For the material below, return exactly the lines starting at the one holding "Instruction: Toggle the" and ending at the one holding "Task: Open the more options three-dot menu", counting both as part of the range.

----- Given data -----

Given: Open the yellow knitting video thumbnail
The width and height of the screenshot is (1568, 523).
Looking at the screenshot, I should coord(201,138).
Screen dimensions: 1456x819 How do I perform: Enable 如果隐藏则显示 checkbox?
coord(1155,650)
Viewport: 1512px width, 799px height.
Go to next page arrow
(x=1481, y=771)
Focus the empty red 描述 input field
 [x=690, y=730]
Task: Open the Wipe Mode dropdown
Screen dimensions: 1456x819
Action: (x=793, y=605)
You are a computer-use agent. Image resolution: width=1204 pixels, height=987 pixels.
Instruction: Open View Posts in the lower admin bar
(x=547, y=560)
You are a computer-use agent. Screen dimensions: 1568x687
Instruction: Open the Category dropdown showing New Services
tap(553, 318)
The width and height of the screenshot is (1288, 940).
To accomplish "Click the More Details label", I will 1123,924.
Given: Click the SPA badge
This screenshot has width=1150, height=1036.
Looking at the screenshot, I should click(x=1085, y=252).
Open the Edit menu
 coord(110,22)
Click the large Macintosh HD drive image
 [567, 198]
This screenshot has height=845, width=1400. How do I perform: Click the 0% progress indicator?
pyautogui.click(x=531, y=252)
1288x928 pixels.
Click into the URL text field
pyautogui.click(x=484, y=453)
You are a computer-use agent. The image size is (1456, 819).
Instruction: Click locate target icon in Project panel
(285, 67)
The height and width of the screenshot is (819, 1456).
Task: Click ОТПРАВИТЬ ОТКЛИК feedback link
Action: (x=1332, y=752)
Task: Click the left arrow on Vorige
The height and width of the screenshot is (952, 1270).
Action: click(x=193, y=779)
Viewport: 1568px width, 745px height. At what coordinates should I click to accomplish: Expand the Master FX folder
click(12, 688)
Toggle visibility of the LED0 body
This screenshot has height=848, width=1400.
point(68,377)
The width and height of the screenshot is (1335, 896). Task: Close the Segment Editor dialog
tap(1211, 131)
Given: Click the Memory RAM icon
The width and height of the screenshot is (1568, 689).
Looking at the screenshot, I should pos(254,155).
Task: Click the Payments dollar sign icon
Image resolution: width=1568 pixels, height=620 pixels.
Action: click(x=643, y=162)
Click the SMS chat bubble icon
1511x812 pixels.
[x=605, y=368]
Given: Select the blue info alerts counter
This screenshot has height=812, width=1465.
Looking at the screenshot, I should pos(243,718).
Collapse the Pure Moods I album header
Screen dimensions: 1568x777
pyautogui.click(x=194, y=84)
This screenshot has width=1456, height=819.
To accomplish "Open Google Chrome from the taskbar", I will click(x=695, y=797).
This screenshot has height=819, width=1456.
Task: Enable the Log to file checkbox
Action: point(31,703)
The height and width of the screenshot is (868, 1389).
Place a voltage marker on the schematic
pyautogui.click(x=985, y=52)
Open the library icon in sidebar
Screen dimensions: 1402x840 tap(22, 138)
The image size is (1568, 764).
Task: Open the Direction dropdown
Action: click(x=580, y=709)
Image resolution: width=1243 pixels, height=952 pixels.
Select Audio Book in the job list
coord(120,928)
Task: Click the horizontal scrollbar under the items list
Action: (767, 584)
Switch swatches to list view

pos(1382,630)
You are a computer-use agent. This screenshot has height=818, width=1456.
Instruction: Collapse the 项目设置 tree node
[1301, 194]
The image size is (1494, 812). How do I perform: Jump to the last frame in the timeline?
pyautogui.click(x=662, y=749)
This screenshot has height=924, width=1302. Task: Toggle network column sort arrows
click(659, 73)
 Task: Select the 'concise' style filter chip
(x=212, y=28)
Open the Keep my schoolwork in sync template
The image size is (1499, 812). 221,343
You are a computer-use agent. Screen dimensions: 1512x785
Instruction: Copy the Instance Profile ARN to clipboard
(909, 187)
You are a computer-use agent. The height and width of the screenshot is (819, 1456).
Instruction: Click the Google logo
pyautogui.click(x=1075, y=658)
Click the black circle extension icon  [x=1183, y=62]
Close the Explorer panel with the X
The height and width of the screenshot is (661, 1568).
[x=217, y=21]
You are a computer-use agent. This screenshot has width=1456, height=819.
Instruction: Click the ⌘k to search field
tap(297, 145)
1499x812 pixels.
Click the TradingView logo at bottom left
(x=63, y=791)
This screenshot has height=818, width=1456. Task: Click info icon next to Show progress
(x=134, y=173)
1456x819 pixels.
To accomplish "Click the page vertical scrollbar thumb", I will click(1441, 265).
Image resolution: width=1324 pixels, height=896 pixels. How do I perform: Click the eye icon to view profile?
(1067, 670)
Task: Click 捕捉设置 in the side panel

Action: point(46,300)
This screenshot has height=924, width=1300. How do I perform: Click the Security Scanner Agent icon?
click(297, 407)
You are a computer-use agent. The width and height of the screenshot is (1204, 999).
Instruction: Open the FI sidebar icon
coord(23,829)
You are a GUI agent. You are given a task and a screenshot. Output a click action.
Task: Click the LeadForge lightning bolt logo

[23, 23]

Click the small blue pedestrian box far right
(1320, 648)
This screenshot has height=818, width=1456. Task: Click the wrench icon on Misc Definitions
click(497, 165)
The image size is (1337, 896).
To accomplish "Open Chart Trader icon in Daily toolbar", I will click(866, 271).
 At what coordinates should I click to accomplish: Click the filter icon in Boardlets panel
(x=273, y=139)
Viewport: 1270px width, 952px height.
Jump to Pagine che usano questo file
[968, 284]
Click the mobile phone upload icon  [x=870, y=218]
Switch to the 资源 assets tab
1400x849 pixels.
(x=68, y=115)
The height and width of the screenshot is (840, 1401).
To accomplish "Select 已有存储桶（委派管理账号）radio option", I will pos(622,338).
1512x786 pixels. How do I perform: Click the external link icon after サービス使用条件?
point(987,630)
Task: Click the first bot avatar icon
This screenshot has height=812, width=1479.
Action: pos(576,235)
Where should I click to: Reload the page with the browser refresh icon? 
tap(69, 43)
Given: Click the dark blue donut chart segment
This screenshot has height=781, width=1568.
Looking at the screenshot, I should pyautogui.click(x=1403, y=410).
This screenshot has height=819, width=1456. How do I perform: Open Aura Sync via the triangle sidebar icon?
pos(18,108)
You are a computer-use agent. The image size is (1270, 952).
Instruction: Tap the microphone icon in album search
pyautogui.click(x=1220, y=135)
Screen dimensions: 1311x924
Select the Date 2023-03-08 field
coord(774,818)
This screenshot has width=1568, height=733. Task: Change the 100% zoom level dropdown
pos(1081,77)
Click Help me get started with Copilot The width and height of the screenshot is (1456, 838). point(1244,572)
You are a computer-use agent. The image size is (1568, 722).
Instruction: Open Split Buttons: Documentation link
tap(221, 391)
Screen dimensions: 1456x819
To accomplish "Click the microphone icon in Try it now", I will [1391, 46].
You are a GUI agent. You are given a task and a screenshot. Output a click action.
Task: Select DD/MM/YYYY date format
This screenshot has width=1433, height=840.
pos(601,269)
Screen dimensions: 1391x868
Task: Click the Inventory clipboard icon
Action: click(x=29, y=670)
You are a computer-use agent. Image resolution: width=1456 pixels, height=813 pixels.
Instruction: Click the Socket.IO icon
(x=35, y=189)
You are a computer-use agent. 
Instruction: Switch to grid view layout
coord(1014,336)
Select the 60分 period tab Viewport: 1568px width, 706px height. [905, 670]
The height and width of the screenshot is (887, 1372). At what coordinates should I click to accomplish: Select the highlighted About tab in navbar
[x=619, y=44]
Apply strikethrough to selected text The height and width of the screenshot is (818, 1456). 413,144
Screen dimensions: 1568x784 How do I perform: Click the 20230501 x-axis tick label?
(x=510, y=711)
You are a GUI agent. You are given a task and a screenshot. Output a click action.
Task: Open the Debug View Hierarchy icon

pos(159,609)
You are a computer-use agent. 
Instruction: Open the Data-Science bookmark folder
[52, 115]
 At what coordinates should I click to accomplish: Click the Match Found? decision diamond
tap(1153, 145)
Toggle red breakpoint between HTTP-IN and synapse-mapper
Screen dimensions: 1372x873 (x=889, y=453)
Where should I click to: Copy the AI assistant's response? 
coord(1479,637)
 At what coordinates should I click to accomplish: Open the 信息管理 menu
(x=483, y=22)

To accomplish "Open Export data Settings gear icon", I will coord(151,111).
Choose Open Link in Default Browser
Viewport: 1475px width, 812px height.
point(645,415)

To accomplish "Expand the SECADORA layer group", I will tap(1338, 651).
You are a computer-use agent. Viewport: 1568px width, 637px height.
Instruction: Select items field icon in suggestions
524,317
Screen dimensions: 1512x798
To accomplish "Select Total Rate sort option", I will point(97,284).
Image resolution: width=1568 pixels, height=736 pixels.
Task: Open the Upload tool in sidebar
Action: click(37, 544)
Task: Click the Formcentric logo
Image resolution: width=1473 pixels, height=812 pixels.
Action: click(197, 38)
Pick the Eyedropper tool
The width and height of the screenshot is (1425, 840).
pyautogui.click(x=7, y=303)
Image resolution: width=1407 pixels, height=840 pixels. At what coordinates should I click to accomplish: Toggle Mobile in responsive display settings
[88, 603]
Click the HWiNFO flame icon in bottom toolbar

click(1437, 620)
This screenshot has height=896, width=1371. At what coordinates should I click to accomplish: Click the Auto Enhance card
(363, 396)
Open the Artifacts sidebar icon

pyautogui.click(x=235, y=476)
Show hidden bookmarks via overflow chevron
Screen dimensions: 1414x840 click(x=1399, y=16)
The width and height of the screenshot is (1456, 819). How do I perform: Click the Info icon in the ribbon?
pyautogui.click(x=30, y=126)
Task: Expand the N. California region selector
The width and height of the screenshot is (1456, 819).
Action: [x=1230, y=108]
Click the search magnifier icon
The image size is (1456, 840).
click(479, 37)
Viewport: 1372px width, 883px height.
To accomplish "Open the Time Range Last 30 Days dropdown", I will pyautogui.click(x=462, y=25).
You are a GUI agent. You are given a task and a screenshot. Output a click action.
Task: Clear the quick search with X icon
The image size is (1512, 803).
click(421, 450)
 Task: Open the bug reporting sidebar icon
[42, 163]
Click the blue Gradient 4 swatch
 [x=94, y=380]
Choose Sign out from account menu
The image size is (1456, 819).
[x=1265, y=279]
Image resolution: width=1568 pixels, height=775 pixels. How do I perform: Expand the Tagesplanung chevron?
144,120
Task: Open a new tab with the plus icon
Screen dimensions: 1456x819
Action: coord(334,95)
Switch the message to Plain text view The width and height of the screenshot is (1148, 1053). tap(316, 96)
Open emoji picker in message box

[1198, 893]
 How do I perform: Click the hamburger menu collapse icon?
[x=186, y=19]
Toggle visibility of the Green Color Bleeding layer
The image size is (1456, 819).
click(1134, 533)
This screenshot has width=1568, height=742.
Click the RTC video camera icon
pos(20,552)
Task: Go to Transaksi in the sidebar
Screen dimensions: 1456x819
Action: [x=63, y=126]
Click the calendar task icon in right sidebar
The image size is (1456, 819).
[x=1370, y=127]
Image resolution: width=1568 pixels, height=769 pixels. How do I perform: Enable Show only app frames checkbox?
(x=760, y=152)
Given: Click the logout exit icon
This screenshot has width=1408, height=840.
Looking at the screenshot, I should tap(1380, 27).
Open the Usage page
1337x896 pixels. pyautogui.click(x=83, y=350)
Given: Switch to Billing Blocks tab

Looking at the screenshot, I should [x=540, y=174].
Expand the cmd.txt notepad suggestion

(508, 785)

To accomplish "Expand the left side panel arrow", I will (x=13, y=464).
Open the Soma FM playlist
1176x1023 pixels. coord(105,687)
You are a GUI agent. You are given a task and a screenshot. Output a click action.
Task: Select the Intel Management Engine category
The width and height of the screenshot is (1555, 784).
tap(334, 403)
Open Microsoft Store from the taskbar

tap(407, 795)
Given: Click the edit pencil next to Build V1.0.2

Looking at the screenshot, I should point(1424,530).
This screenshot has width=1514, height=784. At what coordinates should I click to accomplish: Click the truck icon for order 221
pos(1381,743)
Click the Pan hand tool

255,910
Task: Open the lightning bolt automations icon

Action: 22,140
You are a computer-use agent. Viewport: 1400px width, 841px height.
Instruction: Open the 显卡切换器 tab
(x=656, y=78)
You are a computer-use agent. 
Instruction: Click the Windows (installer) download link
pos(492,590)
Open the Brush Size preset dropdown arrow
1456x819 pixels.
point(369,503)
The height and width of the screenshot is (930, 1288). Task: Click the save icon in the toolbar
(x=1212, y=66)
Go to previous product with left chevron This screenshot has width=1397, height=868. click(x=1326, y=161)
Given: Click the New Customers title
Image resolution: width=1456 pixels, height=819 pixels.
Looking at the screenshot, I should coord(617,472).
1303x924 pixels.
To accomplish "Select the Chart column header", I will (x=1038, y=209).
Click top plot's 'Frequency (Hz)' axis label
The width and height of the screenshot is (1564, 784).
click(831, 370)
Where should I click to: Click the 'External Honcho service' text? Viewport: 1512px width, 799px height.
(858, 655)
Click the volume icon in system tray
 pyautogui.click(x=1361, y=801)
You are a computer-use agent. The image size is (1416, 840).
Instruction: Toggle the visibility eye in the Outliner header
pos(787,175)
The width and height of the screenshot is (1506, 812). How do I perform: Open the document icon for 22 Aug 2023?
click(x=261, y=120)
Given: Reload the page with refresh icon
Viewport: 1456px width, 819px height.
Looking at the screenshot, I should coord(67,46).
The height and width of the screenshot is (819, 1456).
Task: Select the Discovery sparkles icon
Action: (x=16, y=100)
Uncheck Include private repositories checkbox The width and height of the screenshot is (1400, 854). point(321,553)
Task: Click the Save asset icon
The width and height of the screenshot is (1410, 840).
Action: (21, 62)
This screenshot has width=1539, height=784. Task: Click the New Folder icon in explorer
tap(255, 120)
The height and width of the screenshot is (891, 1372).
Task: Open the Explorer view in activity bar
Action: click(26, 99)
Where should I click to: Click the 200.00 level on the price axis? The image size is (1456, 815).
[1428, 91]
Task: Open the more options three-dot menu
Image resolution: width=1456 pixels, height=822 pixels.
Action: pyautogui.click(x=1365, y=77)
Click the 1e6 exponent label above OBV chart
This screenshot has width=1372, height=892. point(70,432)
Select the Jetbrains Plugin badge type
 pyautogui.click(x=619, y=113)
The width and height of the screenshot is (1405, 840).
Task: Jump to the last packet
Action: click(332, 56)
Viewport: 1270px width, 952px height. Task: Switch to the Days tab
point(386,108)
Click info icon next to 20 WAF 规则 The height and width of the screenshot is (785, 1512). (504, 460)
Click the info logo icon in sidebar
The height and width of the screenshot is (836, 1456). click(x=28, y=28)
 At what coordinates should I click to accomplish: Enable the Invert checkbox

-----

Final answer:
Instruction: Toggle the visibility eye in the Outliner header
pos(787,175)
The width and height of the screenshot is (1506, 812). How do I perform: Open the document icon for 22 Aug 2023?
click(x=261, y=120)
Given: Reload the page with refresh icon
Viewport: 1456px width, 819px height.
Looking at the screenshot, I should coord(67,46).
The height and width of the screenshot is (819, 1456).
Task: Select the Discovery sparkles icon
Action: (x=16, y=100)
Uncheck Include private repositories checkbox The width and height of the screenshot is (1400, 854). point(321,553)
Task: Click the Save asset icon
The width and height of the screenshot is (1410, 840).
Action: (21, 62)
This screenshot has width=1539, height=784. Task: Click the New Folder icon in explorer
tap(255, 120)
The height and width of the screenshot is (891, 1372).
Task: Open the Explorer view in activity bar
Action: click(26, 99)
Where should I click to: Click the 200.00 level on the price axis? The image size is (1456, 815).
[1428, 91]
Task: Open the more options three-dot menu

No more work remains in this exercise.